*USING THE INFORMATION:*
1. In the GTC 2025 blog post, how many days did the writer spend in the WWT booth?
2. Reproduce the part of the GTC 2025 blog post that opens with the words containing "Booth demonstrator" and closes with "to the conference.".
3. Resume the GTC 2025 blog post, picking up after its last sentence.

*STUDY TEXT:*

+-------+

AI and Manufacturing: Insights from NVIDIA GTC 2025
In this blog
NVIDIA GTC has evolved and grown substantially over the past few years. The event that I attended in 2025 was definitely different from a couple of years ago, in good ways. The event brought together a great intersection of industries, experience and use cases, not the least of which was manufacturing, to my delight!
Booth demonstrator
I had the opportunity to interact with many people during the two days that I was in the WWT booth and enjoyed the discussions with people who shared their journeys with the technologies NVIDIA and our common partners are enabling for their business. The WWT booth was focused on providing demonstrations and discussions on our journey with AI and how our teams were utilizing the tools to gain efficiency and insights. I will touch on a few of the tools here, but the team brought many more to the conference.

+-------+

*SUPPLIED MATERIAL:*
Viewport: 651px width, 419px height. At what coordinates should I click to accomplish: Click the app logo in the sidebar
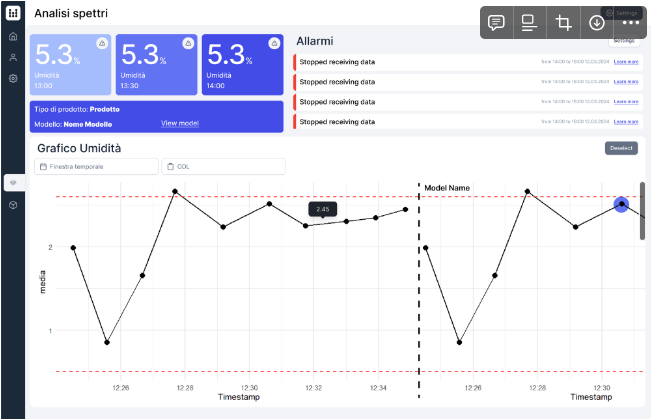(13, 13)
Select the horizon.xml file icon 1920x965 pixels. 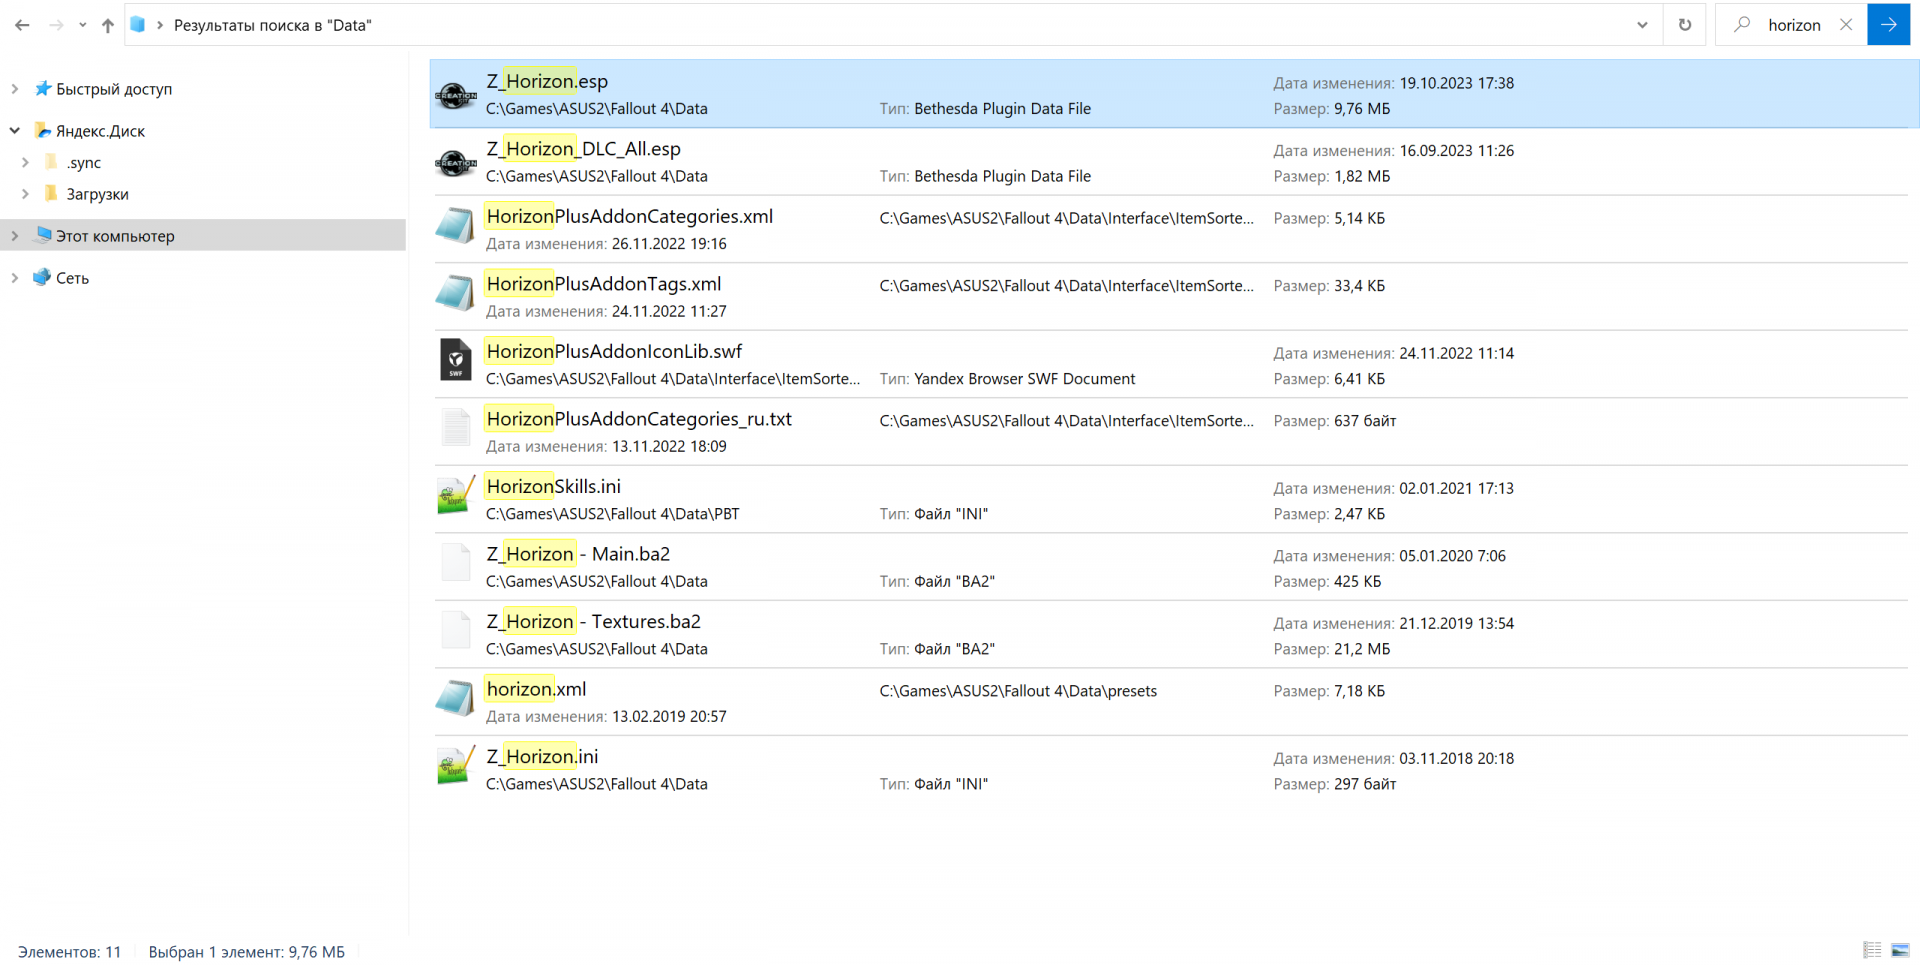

+-------+

*ANSWERS FOR THIS EXERCISE:*
1. Two days.

2.
Booth demonstrator
I had the opportunity to interact with many people during the two days that I was in the WWT booth and enjoyed the discussions with people who shared their journeys with the technologies NVIDIA and our common partners are enabling for their business. The WWT booth was focused on providing demonstrations and discussions on our journey with AI and how our teams were utilizing the tools to gain efficiency and insights. I will touch on a few of the tools here, but the team brought many more to the conference.

3.
Atom Ai
Atom Ai is WWT's generative AI assistant that uses natural language processing to make it intuitive to engage with. The demonstration started with the interface and how natural language prompting enabled our teams to efficiently access multiple data sources from our internal platforms and repositories. I expected many to relate to this but be a bit desensitized to the impact since almost all have likely engaged with ChatGPT, Grok, Copilot and others. Still, people were interested in how they could enable this enterprise-specific functionality for themselves, especially when shown how WWT has integrated Atom into the wwt.com platform to enable seamless work enablement, such as summarizing a blog or white paper.
As our guests continued to talk and think through this, they ultimately landed on two questions: How long did it take? And what is the ROI? I will answer the ROI question first by saying that ROI in AI, to me, is both a mindset (more on that later) and quantitative value. From a qualitative aspect, the teams have seen 25- to -35 percent of what I will refer to as "task energy," meaning that they have reduced the human energy to complete research, document creation and communication using Atom Ai. The "how long" question was addressed by describing the iterative journey WWT went on over 2+ years. Atom Ai began with a basic understanding of WWT processes and knowledge base. Through data integration with ServiceNow, document repositories, including the WWT platform, Atom expanded in experience, which was enhanced when the WWT development team implemented technical advancements with the use of natural language processing conversion to insightful queries that produced more accurate and timely responses.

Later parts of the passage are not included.